How much do you think about your reasons for doing what you do? When you’re riding high it’s easy to answer that question. You can simply say about anything where you are being successful, ‘well I simply love it, of course. This is the best thing’. However, when time, injury or circumstances are not on your side then answering the question becomes less and less easy. At this point it’s worth checking in on whether your fundamental motivations could have changed….
For the last week I have mostly been dressed in gym clothes despite not darkening the doors of any gym. A bit like pretending to go to work and leaving the house in a suit only to go and eat a packed lunch in the park – gym no-show edition. The thinking was, if I keep wearing the kit then maybe the desire to train will come back?

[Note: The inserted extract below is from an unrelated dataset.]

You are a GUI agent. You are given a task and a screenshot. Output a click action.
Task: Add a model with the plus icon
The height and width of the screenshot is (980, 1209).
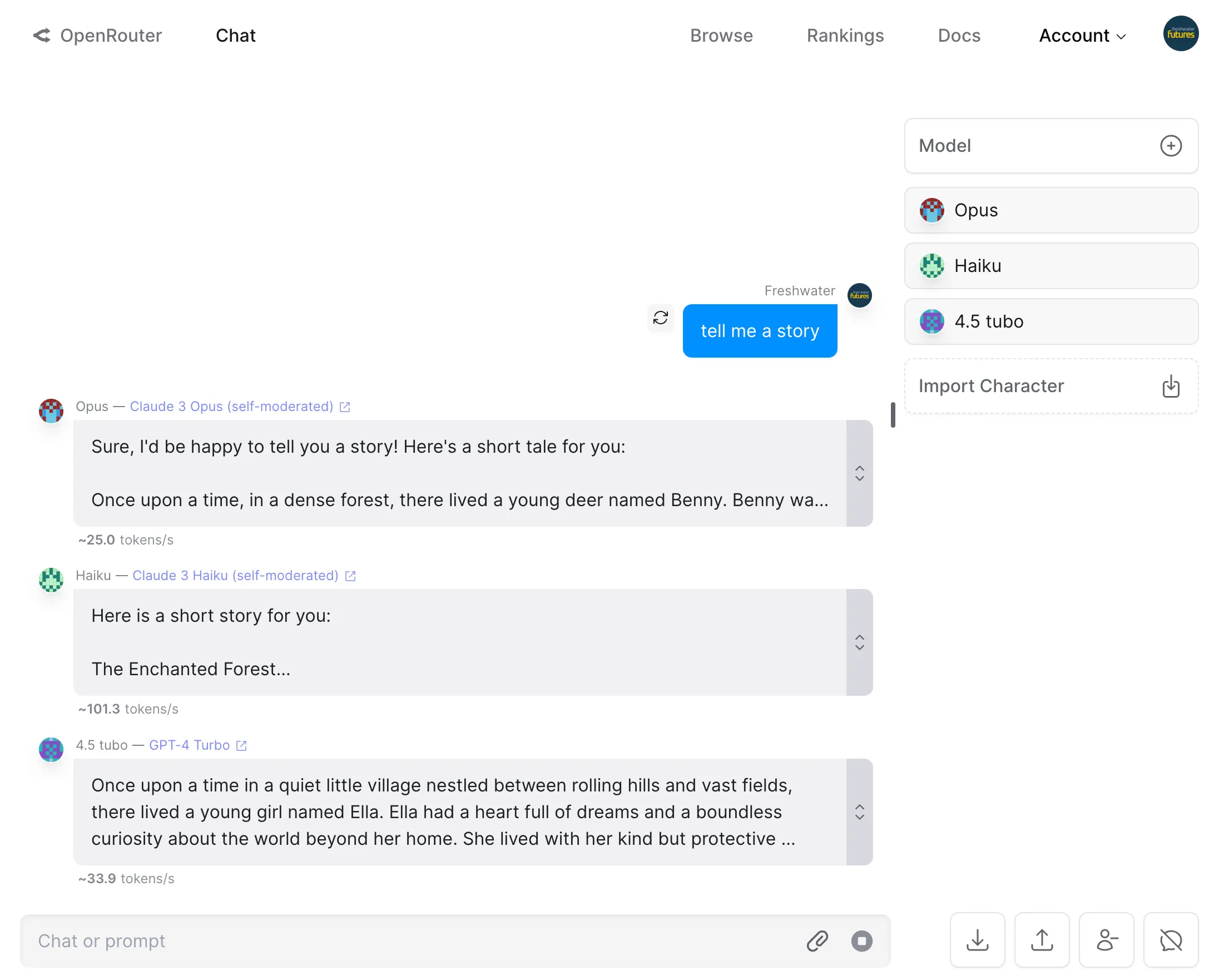pos(1170,146)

I’ve just been a bit ill for a few weeks and felt a bit low and then I lost the love for it, and this week I thought ‘fuck it’ I need a proper rest and took the week off training. Unheard of, except when I had COVID, since I first started in 2017 (sad, I know).
This is normally when we start to reach for the language of ‘discipline’. Discipline is what would normally get me back to the gym routine. But, I am finding that discipline as a virtue in itself isn’t that attractive to me, or one that I need to prove to myself through training.
I have had no choice (like virtually all of my contemporaries) but to be somewhat badass and undertake really hard things in both work and family life in the last year or so… thus rendering my ability to push myself in the gym somewhat redundant, and in a way surplus to requirements. Whereas I was pushing, pushing, pushing to perform in lifts and competitions and prove my ‘strength’ to myself now I have found my ability to cope with life’s challenges outside the gym to have really tested and found me out, in a good way.

So there needs to be a more fundamental reason for me put that much effort in than to be able to say, ‘at least I was disciplined’. This does not feel like a good measure of me as a person. This shit is entirely voluntary. And there needs to be payback somewhere otherwise it is like being a giant hamster on a wheel of squat, bench, deadlift.
How do other people juggle with all of these competing priorities when the innate enthusiasm has temporarily (hopefully) left the building? Strip it back to the non negotiables I guess.
Last week I went through all of my future options for training or activities in general. This covered everything from gardening to pilates, group training to another competition, and No. 5 was to carry on strength training but hang on to the fundamentals as to why I am bothering….
….my gut said option No.5 is worth pursuing. Even when I have been feeling so removed and unenthused I still do not want to give up altogether. Why? Because the fundamental motivations are there. These have changed over time and definitely used to include the satisfaction of being disciplined, doing hard stuff, being badass. But this time around they are pretty basic:
- Strength training is the best thing I can do for my body, health and physical capabilities, both now and in the long term
- I like the strong body I have now better than any previous version, even though I am no longer young
So strength training is still must, for me at least (and probably for everyone). The reasons are sound and entirely authentic to me – including short and long term benefits which mean that hopefully when I feel properly better I will be back in the gym, and maybe learn to love it again too…..
What are you non negotiables that you need in your life? Do you know why you do what you do?
If you know the answers it might just help when things go off course and you are at your next crossroads or feel like a hamster on a wheel.